Bugünün "Öğretmenler Günü" olarak kutlanması ile ilgili görüşlerimi geçmişte çok paylaşmıştım.
Ama madem kutlanıyor, antik çağdan yaşanmış bir olayı anlatalım bari.
Yıl, MS 120. Kasım ayının puslu gökyüzü, Marmara’nın üzerine bir örtü gibi serilmişti. Doğa, yaklaşan felaketin habercisiymişçesine sessizdi. Sonra, birdenbire yer gök sarsıldı. Nikomedia’da(İzmit) taşlar devrildi, sütunlar kırıldı, insanlar çığlıklarla sokaklara döküldü. Şehir, sanki tanrılar tarafından lanetlenmiş gibi, birkaç nefeste yerle bir olmuştu.
O günün sabahında, genç öğretmen Hermes, küçük sınıfını toplamıştı. Beş yaşındaki Deksiphanes ve dört yaşındaki Thrason, tahtadan yapılmış küçük sıralarında oturuyor, Hermes’in anlattıklarına kulak veriyorlardı. Onların merak dolu gözleri, öğretmenlerinin her kelimesini takip ediyordu. Hermes, yalnızca bir öğretmen değil, aynı zamanda bir koruyucuydu. Onun yüreğinde öğrencilerine duyduğu sevgi, Nikomedia’nın en derin köklerinden bile daha güçlüydü.
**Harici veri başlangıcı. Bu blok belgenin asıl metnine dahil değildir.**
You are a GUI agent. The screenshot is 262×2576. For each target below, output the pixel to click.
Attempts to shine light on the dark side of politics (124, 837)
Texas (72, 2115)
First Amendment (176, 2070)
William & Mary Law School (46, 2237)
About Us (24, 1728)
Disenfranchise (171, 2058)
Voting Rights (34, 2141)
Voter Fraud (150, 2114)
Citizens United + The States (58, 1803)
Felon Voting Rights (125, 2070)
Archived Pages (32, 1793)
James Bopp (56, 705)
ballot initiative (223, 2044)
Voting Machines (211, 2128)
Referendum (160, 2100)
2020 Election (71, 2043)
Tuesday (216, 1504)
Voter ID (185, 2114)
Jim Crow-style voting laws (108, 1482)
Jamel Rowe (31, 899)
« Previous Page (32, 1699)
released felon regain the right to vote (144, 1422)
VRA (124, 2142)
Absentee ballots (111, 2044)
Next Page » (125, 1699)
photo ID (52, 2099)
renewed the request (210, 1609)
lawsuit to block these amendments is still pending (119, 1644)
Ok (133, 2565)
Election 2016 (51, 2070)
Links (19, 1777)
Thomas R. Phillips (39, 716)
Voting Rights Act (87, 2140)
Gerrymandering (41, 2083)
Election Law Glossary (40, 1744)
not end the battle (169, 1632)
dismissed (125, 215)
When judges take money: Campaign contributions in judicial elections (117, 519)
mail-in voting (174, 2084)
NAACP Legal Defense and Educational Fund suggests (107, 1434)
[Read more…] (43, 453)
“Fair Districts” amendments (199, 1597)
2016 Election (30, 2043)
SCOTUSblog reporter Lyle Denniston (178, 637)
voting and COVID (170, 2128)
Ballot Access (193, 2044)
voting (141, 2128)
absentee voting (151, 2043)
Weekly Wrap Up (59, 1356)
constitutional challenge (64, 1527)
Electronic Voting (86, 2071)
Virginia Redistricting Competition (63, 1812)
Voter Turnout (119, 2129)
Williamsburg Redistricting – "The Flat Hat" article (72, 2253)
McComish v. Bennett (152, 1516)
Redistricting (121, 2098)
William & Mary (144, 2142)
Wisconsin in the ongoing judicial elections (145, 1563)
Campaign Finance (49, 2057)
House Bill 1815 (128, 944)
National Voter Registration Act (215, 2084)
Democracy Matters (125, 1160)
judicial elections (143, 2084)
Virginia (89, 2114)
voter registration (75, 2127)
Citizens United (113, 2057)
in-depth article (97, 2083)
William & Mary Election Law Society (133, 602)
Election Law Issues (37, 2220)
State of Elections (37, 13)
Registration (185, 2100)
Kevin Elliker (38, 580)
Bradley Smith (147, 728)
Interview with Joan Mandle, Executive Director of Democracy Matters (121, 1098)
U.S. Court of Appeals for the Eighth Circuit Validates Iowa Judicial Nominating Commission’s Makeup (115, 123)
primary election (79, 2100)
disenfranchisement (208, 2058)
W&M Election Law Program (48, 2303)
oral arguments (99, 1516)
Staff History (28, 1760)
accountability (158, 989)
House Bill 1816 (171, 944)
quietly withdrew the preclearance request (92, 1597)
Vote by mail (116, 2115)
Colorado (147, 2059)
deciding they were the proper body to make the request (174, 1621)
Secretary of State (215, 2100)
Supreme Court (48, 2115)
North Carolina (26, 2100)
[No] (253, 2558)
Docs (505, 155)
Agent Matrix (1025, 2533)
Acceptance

Depremin ilk sarsıntısıyla sınıfın duvarları çatlamaya başladı. Çığlıklar ve taşların uğultusu arasında, Hermes’in gözleri yalnızca iki öğrencisine odaklanmıştı. Onları hızla kucakladı, minik bedenlerini korumak için yere çömeldi. Yıkıntılar, gökyüzünden düşen bir perde gibi üzerlerine kapandı. O an, Hermes bir öğretmen olmanın yalnızca bilgi aktarmaktan ibaret olmadığını, bir fedakârlık yeminine dönüştüğünü biliyordu.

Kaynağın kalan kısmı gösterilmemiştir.